Old Dee Bridge
The oldest surviving bridge in the city, the Old Dee Bridge carries the road which leads from the bottom of Lower Bridge Street to Handbridge. The Romans built the first brige crossing the Dee in this site, the present red sandstone, seven arched structure is medieval.
The Old Dee Bridge
It is likely that this structure was still present at the time of the Norman Conquest and a bridge on the site is mentioned in the Domesday Book of 1087:-
'When, for the purpose of repairing or rebuilding the wall or the bridge of the city, the proper officers commanded that one man be furnished from each hide, the lord of such man that did not attend was fined fourty shillings to the King and the Earl'.
Repairs were carried out on the structure during the next two centuries but in 1279-80 the timber superstructure was swept away. Legend states that when King Edward I crossed over on his way to fight his campaigns in Wales he was so angered that he decreed that if a stone bridge was not constructed he would sack the city. Fortunately when he returned in 1280, the current bridge was in place. Further repairs were carried out in the 1340s and the 1350s. In 1387 the citizens of Chester were allowed to convert the murage (the toll for repair of the town walls) for a further repair.
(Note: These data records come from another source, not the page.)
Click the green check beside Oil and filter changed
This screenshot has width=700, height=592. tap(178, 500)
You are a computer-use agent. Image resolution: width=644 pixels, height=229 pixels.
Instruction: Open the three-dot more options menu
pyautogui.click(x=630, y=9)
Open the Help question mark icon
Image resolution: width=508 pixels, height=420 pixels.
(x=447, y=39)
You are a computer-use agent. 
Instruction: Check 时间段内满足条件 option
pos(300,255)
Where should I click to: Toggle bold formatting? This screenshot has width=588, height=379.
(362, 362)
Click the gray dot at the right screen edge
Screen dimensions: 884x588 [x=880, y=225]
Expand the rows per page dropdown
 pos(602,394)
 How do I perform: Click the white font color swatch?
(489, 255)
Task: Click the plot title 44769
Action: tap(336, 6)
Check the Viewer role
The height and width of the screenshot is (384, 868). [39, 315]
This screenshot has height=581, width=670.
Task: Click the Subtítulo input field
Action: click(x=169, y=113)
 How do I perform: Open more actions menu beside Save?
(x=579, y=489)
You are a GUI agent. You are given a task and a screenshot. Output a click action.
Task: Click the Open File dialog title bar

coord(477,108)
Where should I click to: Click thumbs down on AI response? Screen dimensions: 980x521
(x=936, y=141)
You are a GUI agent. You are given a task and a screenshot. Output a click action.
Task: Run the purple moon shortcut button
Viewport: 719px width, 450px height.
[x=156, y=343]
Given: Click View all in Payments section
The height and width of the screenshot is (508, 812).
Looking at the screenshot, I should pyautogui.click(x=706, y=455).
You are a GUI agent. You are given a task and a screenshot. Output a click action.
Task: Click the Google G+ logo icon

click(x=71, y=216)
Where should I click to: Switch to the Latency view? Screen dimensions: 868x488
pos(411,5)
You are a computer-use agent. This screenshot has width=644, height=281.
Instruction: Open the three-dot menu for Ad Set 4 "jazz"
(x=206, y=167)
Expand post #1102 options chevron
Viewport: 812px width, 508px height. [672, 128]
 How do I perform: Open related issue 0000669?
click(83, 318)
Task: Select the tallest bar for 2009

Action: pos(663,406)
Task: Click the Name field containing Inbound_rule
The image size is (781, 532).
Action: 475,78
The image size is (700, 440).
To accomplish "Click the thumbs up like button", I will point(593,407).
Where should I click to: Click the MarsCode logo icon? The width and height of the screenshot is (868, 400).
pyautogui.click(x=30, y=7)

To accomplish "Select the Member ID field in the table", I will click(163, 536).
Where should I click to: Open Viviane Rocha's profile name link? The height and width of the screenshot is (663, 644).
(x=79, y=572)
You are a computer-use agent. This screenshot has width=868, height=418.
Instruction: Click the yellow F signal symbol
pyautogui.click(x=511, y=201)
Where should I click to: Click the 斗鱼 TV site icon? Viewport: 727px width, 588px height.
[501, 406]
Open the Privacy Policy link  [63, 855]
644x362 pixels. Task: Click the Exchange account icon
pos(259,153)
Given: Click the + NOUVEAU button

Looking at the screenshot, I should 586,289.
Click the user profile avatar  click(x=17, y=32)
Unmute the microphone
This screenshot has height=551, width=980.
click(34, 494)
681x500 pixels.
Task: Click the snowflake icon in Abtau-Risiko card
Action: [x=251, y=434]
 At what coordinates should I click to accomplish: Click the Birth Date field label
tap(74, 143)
View of the Weir from the Bridge
The bridge once had strong towers, a drawbridge and portcullis. It was damaged at the time of the Civil War during the siege of Chester, to prevent the Parliamentary forces from using the city as a base.The bridge was widened to allow a footpath on the upstream side in 1826. At around this time it was agreed that it was becoming inadequate for the expected traffic and it was decided to build an additional bridge to link the city with North Wales. This resulted in the Grosvenor Bridge, designed by Thomas Harrison and opened in 1832.
The great weir on the Dee in front of the bridge was constructed around 1093 and was commisioned by Hugh Lupus, first Earl of Chester, to supply power to his corn mills which were located where the small modern generating station at the north end of the bridge now stands.
The field opposite is known as Edgar's Field, so named for the Saxon King Edgar. The King stayed at a palace on this field in 973 A.D. From here the king visited nearby St Johns Church where six tributary kings swore allegiance to him. The Roman Minerva's Shrine, which dates from the early second century, can be seen there.